# [PASSAGE TO READ]
------------------------------------
DCSI_522_group-415
Authors: Keanna Knebel, Cari Gostic, Furqan Khan
This project attempts to identify character strings that predict whether or not a vanity liscence plate submitted to the New York State Department of Motor Vehicles will be rejected. The dataset includes all accepted vanity license plate applications submitted between October, 2010 and September, 2014, and all license plates that passed an initial automatic screen against a red-list, but were ultimately rejected upon inspection by clerical staff. If strong predictors are identified, these may be added to the red list to make the initial screening of applications more effective, and therefore, reduce the time the clerical staff spends on inspecting re-submissions from applicants whose initial submissions were rejected in secondary screening.
The final report can be found here.
------------------------------------
# [SUPPLIED DATA]
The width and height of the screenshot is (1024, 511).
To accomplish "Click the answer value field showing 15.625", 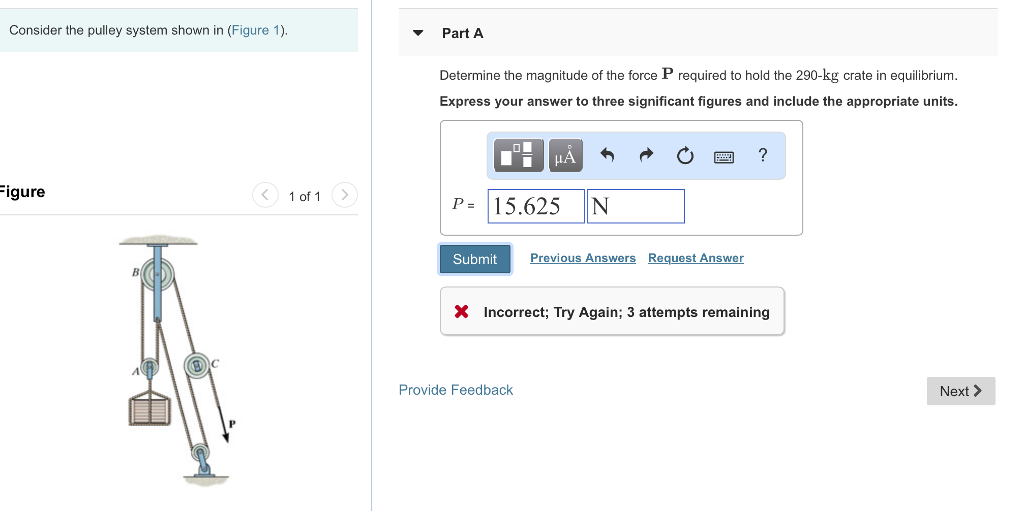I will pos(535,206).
------------------------------------
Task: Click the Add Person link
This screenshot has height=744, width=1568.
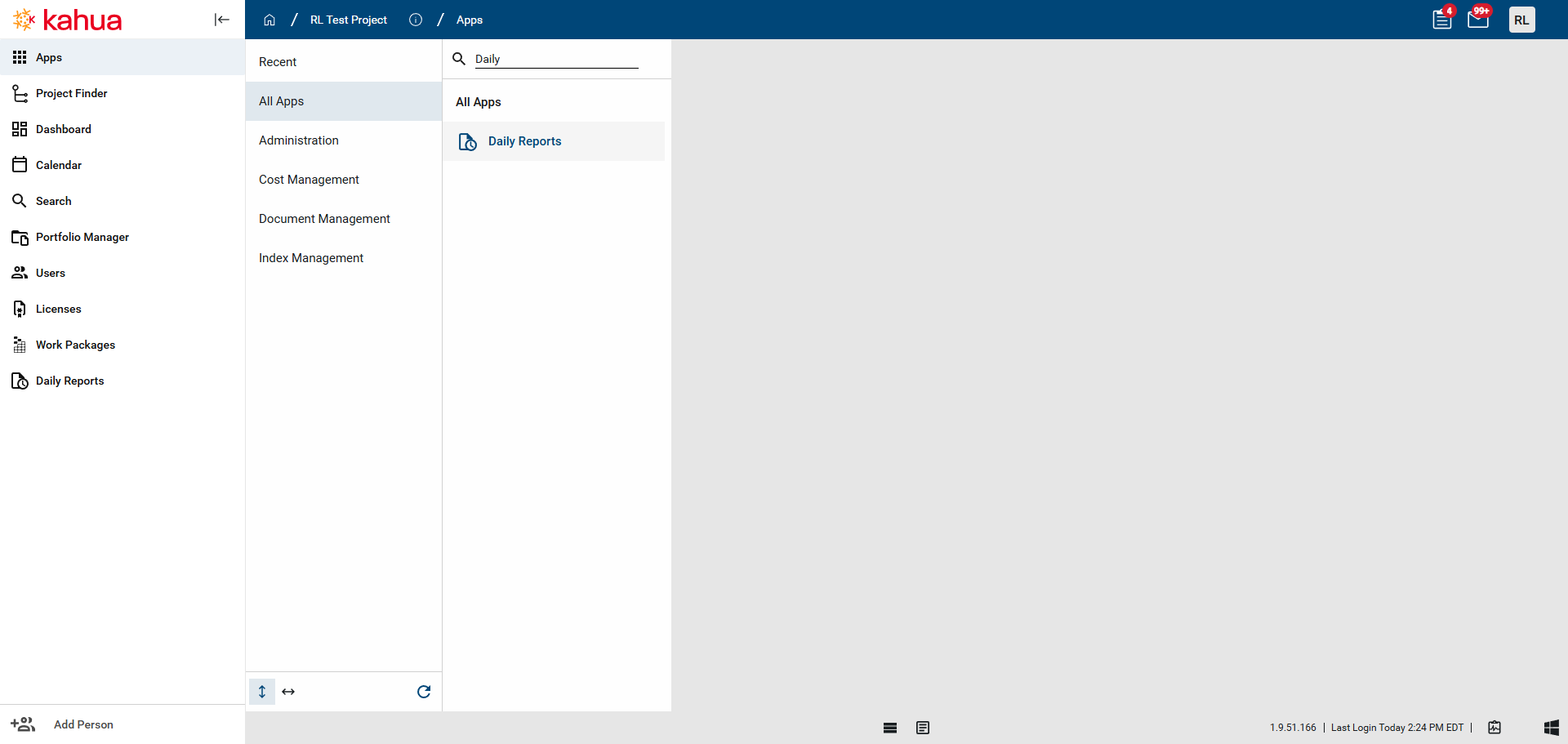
------------------------------------
# [WHAT THIS EXERCISE ASKS]
1/ Answer these questions about the vanity license plate project description:
(a) Who are the authors of the project?
(b) Which agency received the vanity license plate applications?
(c) Between which months and years were the accepted applications in the dataset submitted?
2/ Reproduce the portion of the vanity license plate project description between "DCSI_522_group-415" and "in secondary screening.", inclusive.
The records have no connection to the text.

# [ANSWERS BY TASK]
1/
(a) Keanna Knebel, Cari Gostic, and Furqan Khan
(b) The New York State Department of Motor Vehicles
(c) Between October 2010 and September 2014

2/
DCSI_522_group-415
Authors: Keanna Knebel, Cari Gostic, Furqan Khan
This project attempts to identify character strings that predict whether or not a vanity liscence plate submitted to the New York State Department of Motor Vehicles will be rejected. The dataset includes all accepted vanity license plate applications submitted between October, 2010 and September, 2014, and all license plates that passed an initial automatic screen against a red-list, but were ultimately rejected upon inspection by clerical staff. If strong predictors are identified, these may be added to the red list to make the initial screening of applications more effective, and therefore, reduce the time the clerical staff spends on inspecting re-submissions from applicants whose initial submissions were rejected in secondary screening.